### Aim of the exercise
Copy out the items below word for word, but leave out the pictures.

>> BEGIN

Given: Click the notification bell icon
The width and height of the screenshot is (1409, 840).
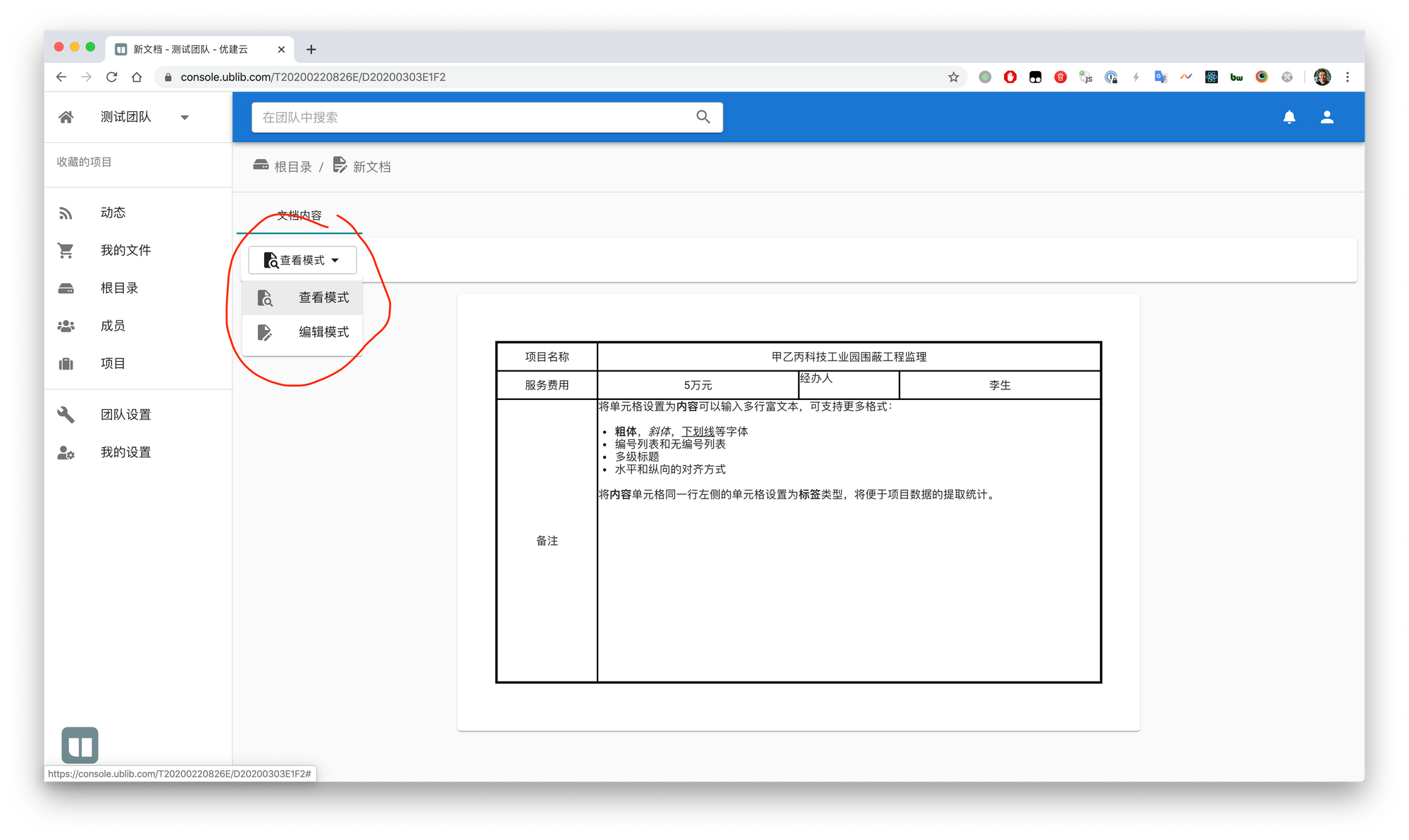Looking at the screenshot, I should tap(1289, 118).
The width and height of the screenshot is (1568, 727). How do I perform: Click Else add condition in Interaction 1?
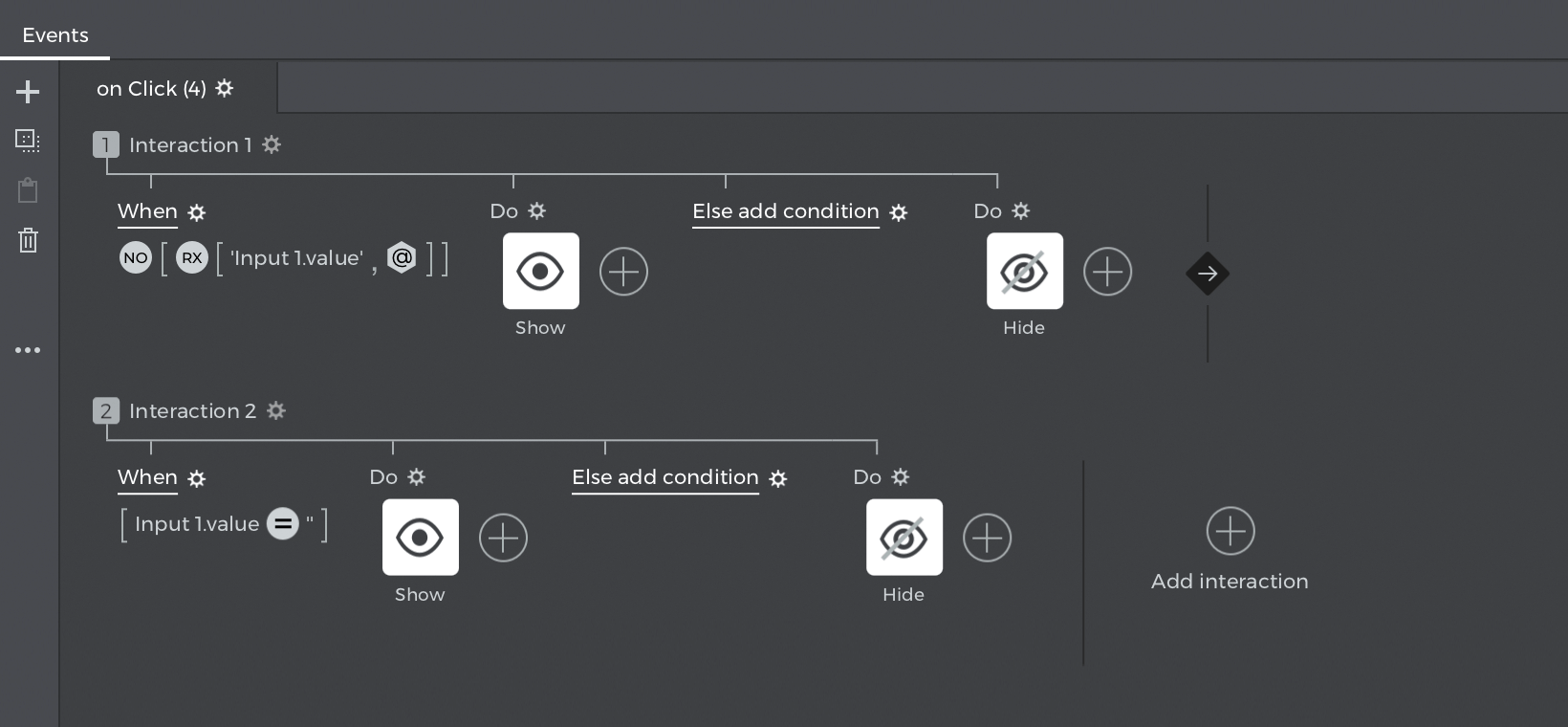click(x=785, y=211)
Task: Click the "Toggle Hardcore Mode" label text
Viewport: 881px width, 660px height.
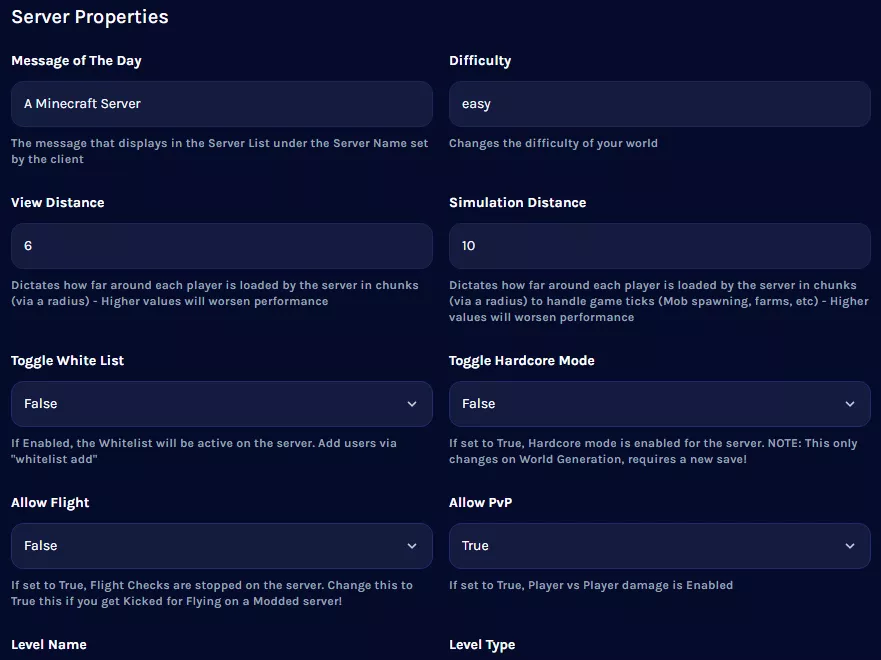Action: pos(521,361)
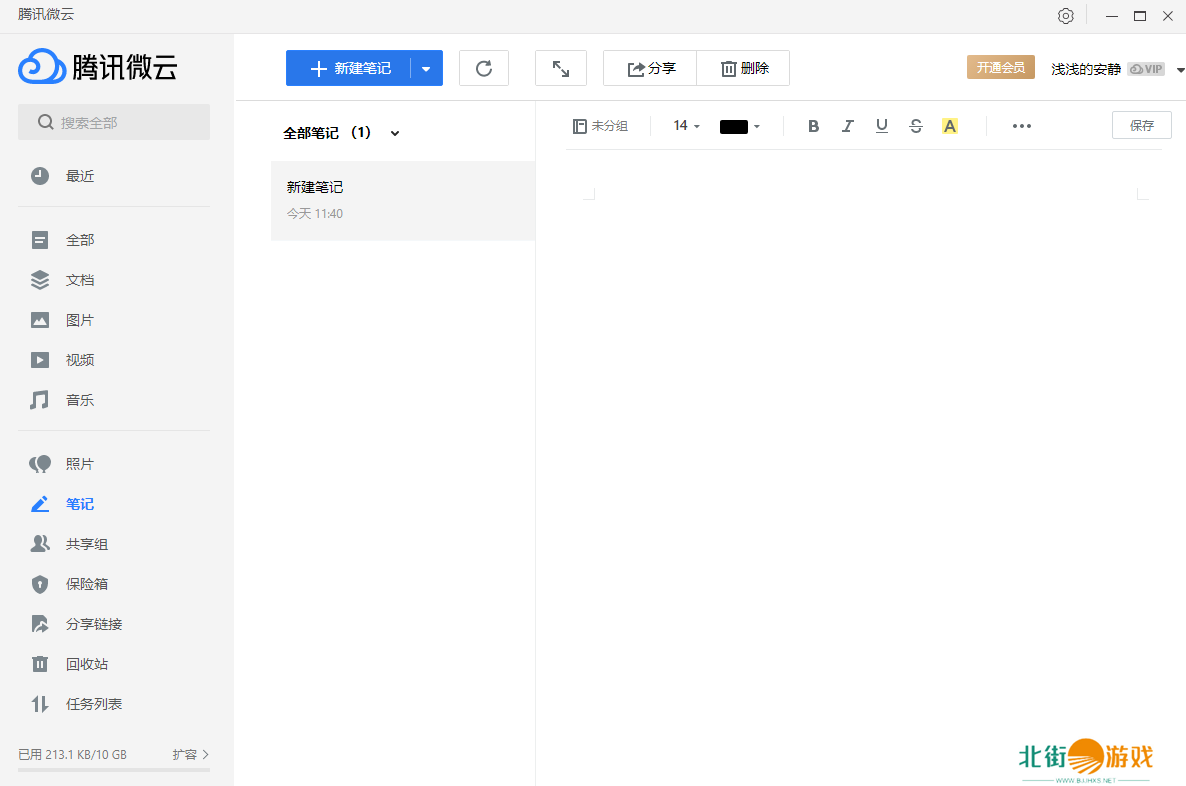Toggle underline formatting

coord(881,126)
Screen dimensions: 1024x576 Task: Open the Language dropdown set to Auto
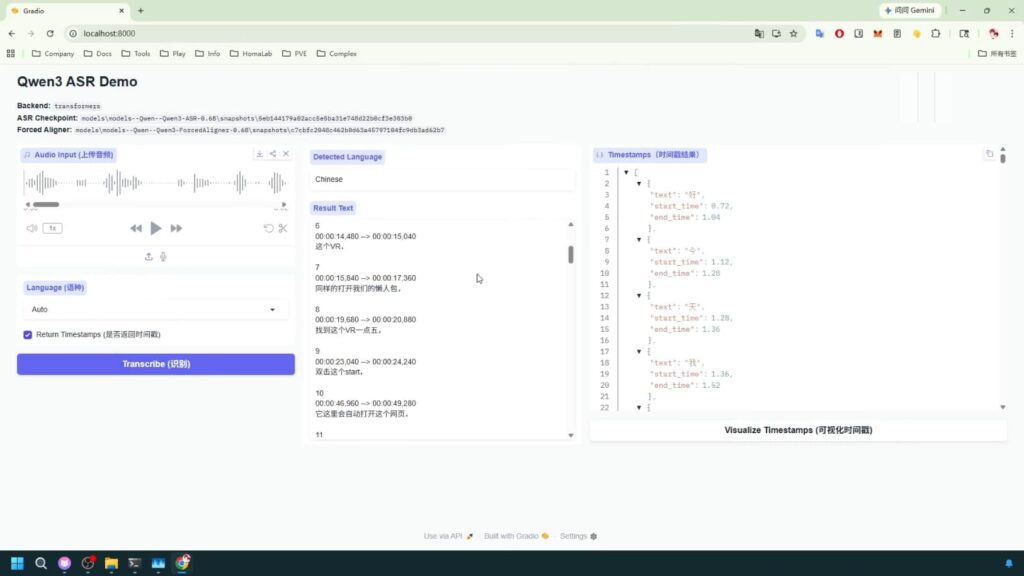[x=155, y=310]
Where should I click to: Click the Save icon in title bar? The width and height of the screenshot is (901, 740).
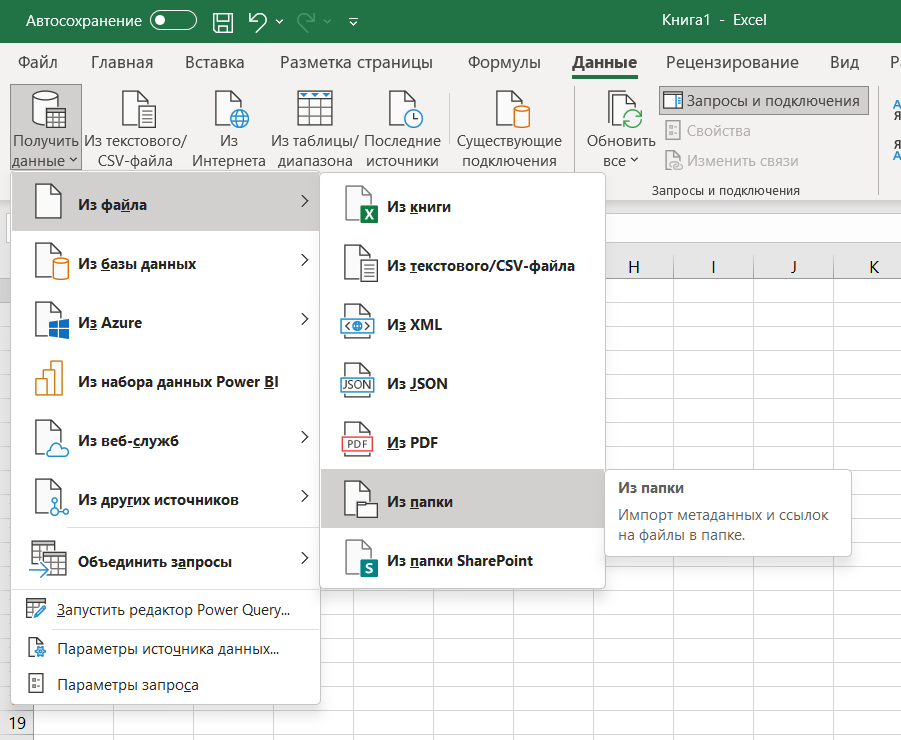click(223, 21)
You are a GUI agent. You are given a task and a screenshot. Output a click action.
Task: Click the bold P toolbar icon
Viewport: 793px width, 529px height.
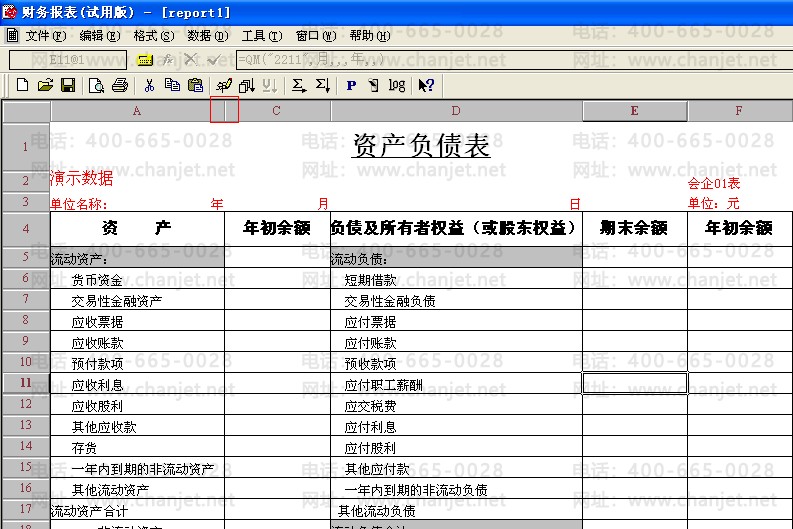point(351,85)
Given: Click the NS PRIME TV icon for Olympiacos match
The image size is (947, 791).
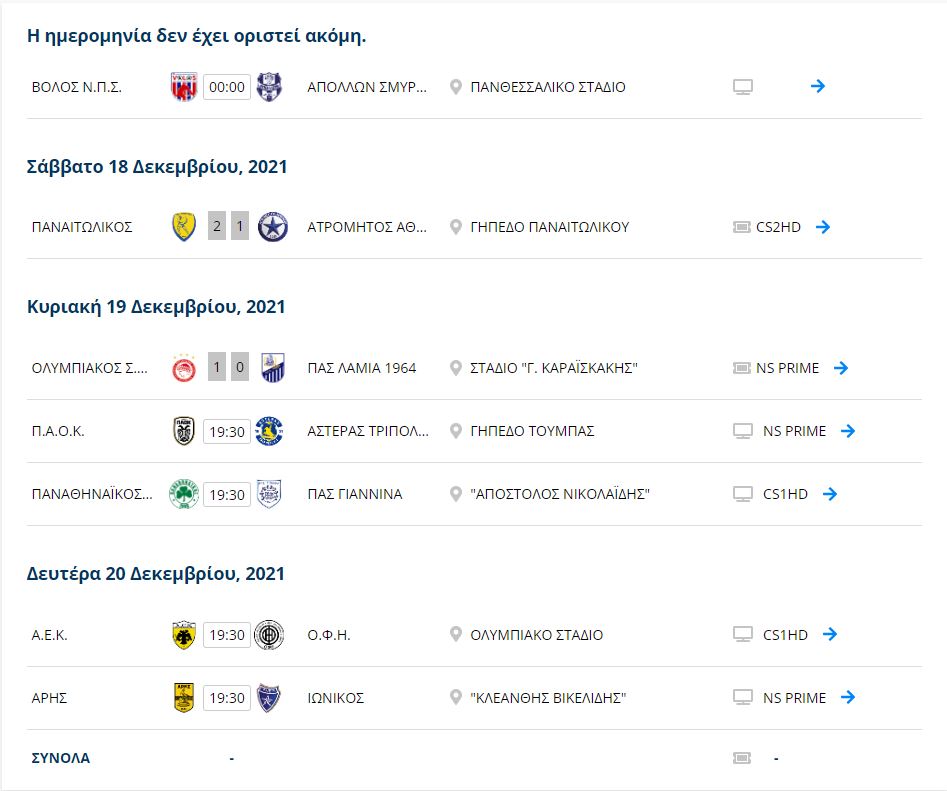Looking at the screenshot, I should point(742,368).
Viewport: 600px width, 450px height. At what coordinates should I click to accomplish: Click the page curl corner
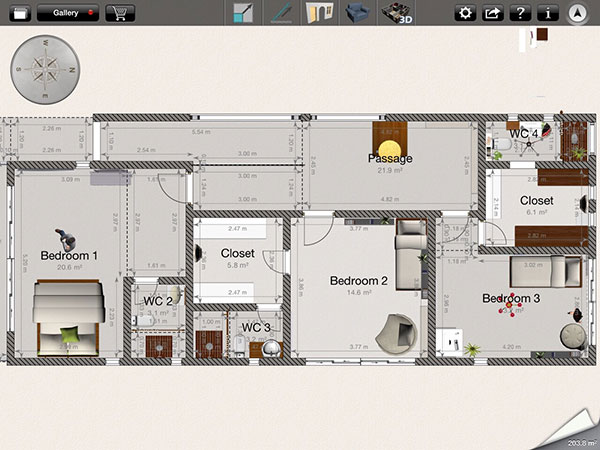tap(580, 432)
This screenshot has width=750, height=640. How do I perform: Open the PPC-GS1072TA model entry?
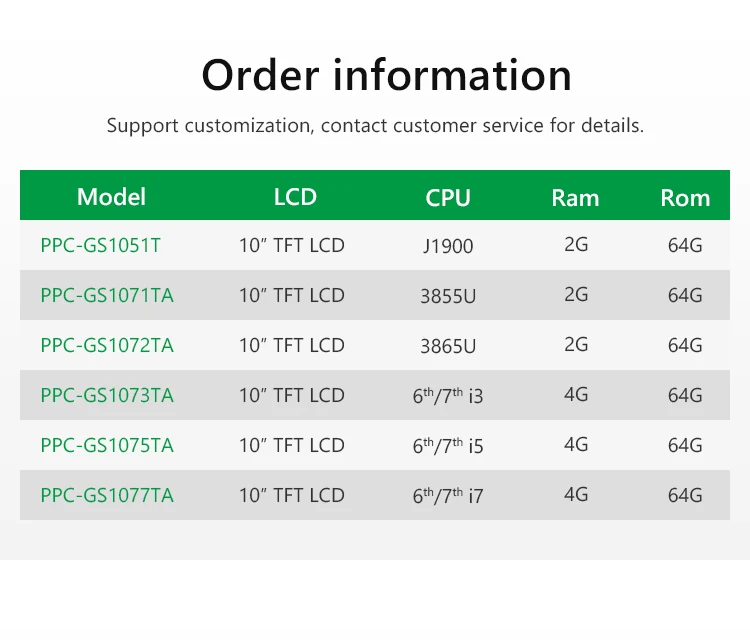coord(107,345)
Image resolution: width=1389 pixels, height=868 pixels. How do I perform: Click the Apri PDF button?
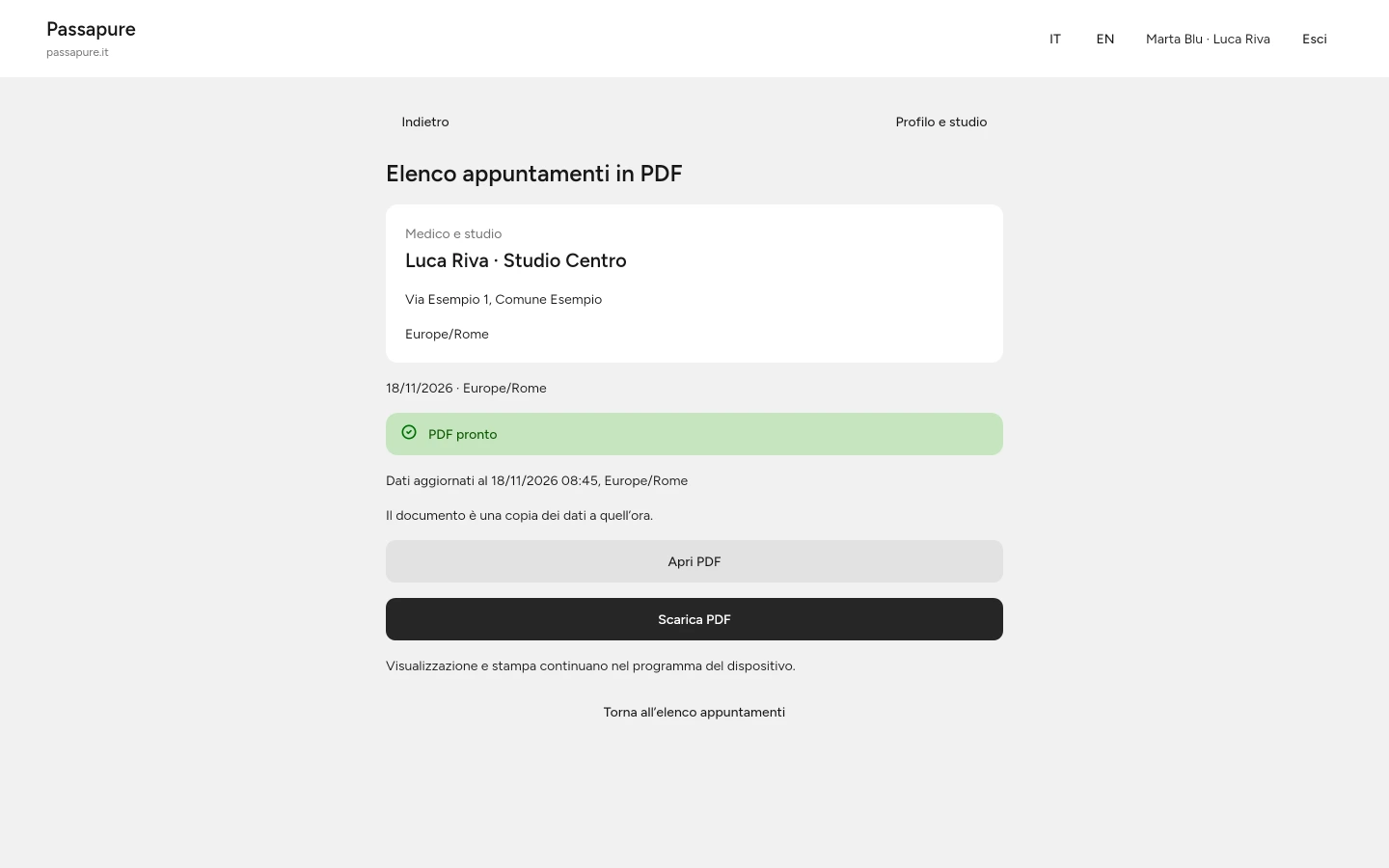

>> END

### Expected answer
Given: Click the notification bell icon
The width and height of the screenshot is (1409, 840).
Looking at the screenshot, I should tap(1289, 118).
The width and height of the screenshot is (1568, 727). How do I perform: Click Else add condition in Interaction 1?
click(x=785, y=211)
Task: Click the "Toggle Hardcore Mode" label text
Viewport: 881px width, 660px height.
Action: pos(521,361)
Toggle underline formatting

coord(881,126)
Screen dimensions: 1024x576 Task: Open the Language dropdown set to Auto
[x=155, y=310]
Where should I click to: Click the Save icon in title bar? The width and height of the screenshot is (901, 740).
click(223, 21)
You are a GUI agent. You are given a task and a screenshot. Output a click action.
Task: Click the bold P toolbar icon
Viewport: 793px width, 529px height.
point(351,85)
Given: Click the NS PRIME TV icon for Olympiacos match
The image size is (947, 791).
Looking at the screenshot, I should point(742,368).
Viewport: 600px width, 450px height. At what coordinates should I click to accomplish: Click the page curl corner
tap(580, 432)
This screenshot has width=750, height=640. How do I perform: Open the PPC-GS1072TA model entry?
coord(107,345)
Image resolution: width=1389 pixels, height=868 pixels. How do I perform: Click the Apri PDF button?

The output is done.